È improbabile che quei contadini e quei soldati fossero monarchici convinti: dopotutto volevano limitare il periodo di governo dello zar, ne prevedevano l’elezione. Si può piuttosto supporre che considerassero sinonimi le parole «Stato» e «regno», e che faticassero a immaginare uno Stato senza «sovrano», senza un capo di Stato forte. Dopo la caduta della monarchia i soldati si rifiutavano di giurare fedeltà al Governo provvisorio, perché l’accenno stesso allo «Stato», nel testo del giuramento, era ritenuto un’implicita professione di monarchismo. Gridavano: «Noi non abbiamo uno Stato, abbiamo la repubblica».
Si può supporre che i soldati che sognavano la «repubblica democratica» con uno «zar buono» desiderassero instaurare una repubblica presidenziale con estesi poteri del capo dello Stato, ma non sapessero formulare esattamente il loro ideale di organizzazione statale, giacché non padroneggiavano il necessario lessico politico: non sapevano come esprimere il loro «repubblicanesimo» autoritario. Ma non soltanto le persone poco istruite faticavano a «tradurre» i loro ideali nel linguaggio della politica contemporanea: erano in molti a non trovare le parole necessarie per descrivere una realtà inconsueta e in rapido mutamento.

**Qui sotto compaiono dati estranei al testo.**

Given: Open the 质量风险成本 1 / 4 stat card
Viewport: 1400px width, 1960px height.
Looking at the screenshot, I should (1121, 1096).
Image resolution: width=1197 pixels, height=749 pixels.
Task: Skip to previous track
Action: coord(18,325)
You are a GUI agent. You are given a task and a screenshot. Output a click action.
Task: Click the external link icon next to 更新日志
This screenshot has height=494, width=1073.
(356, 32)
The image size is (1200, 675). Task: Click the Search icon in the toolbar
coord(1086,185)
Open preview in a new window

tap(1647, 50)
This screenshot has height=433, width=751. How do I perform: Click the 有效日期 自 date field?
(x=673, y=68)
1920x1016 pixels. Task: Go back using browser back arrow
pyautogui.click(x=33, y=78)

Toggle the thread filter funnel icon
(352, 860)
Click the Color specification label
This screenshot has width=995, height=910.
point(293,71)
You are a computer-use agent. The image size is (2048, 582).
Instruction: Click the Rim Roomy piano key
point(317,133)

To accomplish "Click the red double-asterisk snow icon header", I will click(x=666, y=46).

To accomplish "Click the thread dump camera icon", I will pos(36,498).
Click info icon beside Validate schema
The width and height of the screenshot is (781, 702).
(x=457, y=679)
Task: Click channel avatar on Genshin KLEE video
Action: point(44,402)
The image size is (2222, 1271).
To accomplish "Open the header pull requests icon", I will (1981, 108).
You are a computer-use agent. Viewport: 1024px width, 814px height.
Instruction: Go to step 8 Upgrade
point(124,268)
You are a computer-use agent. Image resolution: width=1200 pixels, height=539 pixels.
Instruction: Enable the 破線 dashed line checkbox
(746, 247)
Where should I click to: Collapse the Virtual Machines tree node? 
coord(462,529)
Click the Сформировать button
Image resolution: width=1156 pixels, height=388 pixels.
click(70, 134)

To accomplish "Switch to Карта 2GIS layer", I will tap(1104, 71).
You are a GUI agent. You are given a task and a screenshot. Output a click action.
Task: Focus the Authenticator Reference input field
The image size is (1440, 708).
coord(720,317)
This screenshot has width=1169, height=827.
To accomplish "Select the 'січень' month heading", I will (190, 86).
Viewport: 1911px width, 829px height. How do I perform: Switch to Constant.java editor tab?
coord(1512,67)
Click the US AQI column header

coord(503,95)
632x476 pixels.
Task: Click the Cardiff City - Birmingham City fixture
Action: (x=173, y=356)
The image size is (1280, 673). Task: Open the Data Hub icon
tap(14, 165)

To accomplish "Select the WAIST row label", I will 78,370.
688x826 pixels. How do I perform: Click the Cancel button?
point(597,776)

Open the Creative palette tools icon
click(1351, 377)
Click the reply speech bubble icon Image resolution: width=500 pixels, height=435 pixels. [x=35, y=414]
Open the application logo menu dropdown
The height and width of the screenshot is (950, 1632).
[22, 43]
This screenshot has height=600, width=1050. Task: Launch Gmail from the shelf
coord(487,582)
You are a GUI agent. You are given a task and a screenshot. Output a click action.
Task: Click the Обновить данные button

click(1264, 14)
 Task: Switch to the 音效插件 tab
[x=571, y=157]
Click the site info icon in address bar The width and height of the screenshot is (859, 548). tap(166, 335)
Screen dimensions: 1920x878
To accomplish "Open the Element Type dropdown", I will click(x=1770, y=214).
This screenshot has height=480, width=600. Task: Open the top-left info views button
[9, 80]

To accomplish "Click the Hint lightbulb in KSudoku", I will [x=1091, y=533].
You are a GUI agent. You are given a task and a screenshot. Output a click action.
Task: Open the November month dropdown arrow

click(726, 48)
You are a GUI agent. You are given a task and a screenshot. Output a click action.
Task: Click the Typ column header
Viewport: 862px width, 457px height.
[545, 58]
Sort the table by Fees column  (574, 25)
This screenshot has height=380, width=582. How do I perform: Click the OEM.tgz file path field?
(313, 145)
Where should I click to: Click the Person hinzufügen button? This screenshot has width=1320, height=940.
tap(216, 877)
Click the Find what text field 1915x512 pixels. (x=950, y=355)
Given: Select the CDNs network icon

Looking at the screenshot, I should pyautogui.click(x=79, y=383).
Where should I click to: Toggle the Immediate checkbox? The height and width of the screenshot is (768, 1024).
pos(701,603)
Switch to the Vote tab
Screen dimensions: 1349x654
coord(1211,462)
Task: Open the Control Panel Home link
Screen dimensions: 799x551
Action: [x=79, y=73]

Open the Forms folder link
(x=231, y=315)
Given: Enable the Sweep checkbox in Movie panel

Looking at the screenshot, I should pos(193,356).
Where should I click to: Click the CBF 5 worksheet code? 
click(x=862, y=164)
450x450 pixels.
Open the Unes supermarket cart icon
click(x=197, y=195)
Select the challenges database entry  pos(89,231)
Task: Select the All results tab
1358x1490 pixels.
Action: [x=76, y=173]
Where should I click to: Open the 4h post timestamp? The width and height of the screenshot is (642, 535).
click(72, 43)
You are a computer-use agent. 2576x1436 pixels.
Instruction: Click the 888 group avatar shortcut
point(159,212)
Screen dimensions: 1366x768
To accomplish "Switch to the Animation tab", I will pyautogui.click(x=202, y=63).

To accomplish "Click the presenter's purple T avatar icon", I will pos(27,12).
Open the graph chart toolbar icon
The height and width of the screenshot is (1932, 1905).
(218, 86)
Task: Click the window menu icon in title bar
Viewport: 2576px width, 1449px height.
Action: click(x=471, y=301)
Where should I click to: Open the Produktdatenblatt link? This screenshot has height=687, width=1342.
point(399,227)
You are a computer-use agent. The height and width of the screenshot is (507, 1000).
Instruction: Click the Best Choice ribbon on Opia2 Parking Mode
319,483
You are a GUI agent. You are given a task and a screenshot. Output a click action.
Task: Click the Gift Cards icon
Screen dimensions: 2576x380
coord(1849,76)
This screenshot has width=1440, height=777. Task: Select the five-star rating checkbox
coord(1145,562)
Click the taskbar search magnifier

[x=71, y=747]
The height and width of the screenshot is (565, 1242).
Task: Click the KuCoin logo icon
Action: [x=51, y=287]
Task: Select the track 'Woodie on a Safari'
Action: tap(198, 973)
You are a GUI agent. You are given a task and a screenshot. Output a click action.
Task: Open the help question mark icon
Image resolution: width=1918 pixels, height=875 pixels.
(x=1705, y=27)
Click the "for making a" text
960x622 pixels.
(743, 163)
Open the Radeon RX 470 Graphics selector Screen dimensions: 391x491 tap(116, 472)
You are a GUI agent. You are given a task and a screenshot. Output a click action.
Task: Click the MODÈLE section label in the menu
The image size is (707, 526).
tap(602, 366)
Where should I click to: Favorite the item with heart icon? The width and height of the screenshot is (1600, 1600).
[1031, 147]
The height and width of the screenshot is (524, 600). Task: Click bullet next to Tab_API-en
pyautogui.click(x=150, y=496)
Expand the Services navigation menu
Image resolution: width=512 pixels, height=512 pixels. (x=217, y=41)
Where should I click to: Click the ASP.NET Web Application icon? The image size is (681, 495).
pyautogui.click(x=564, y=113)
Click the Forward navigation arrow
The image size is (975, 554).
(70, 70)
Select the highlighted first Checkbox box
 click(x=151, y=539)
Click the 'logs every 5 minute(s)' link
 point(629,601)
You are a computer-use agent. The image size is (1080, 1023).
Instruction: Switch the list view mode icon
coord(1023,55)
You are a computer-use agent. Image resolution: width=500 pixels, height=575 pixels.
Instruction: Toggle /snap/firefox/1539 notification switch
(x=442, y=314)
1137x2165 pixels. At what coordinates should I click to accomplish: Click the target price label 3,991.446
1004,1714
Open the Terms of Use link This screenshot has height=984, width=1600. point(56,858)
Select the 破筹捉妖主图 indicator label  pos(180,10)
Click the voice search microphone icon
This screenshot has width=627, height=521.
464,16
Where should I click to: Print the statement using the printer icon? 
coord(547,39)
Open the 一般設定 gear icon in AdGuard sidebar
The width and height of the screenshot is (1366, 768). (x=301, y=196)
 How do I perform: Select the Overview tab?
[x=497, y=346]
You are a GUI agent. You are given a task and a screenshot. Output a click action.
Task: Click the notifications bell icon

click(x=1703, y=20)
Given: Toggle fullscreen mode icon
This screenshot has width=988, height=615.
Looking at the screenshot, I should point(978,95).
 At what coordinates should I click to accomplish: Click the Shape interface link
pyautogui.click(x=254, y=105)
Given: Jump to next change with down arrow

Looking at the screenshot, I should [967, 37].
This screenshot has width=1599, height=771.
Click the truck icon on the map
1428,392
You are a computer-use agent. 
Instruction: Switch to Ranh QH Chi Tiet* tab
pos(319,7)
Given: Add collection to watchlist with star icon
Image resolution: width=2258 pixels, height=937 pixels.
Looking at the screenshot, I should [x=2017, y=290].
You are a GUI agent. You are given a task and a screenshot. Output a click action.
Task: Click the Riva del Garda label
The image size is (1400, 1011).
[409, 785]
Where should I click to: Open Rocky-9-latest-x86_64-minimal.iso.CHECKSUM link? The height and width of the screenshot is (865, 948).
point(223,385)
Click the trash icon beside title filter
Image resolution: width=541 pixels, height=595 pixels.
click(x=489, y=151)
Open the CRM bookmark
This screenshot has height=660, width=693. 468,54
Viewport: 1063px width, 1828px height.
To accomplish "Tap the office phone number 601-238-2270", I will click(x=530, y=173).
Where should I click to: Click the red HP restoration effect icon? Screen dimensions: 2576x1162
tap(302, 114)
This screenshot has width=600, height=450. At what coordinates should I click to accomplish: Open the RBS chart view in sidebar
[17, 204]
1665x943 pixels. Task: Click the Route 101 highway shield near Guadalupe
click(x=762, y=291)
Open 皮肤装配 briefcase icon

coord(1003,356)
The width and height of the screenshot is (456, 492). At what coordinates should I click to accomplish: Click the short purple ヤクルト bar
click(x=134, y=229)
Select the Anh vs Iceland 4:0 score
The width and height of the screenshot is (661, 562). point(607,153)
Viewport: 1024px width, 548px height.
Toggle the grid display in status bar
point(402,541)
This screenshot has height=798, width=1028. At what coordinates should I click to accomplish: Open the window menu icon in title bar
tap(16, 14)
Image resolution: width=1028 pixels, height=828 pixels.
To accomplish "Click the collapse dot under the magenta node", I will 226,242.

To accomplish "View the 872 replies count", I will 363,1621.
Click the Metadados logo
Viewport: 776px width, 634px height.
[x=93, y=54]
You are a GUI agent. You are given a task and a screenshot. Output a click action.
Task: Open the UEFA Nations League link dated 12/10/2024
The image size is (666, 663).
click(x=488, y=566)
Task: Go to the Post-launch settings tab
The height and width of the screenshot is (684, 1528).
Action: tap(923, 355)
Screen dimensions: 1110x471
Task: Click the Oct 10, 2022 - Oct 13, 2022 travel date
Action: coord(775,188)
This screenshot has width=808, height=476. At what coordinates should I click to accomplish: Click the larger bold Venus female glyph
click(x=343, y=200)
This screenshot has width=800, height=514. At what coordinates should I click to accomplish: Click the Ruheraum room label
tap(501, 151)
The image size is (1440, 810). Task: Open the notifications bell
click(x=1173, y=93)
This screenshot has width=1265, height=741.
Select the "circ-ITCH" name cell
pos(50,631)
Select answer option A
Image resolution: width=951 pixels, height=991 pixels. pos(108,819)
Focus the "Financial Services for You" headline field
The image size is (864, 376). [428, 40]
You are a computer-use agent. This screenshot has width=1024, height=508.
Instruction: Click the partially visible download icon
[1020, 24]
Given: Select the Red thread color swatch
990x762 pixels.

Questi esempi danno un’idea della complessa situazione in cui vennero a trovarsi gli ex sudditi dello zar, una volta diventati cittadini della nuova Russia: gli appelli politici loro rivolti avevano bisogno di «traduzione», il che portò alla comparsa di numerosi «dizionari politici», molto richiesti dai lettori.
La monarchia poteva suscitare sentimenti diversi, ma era qualcosa di familiare. La lingua per descrivere il potere zarista, i modelli di atteggiamento verso l’imperatore, perfino la gamma di emozioni che doveva suscitare: tutto si tramandava in vari modi di generazione in generazione.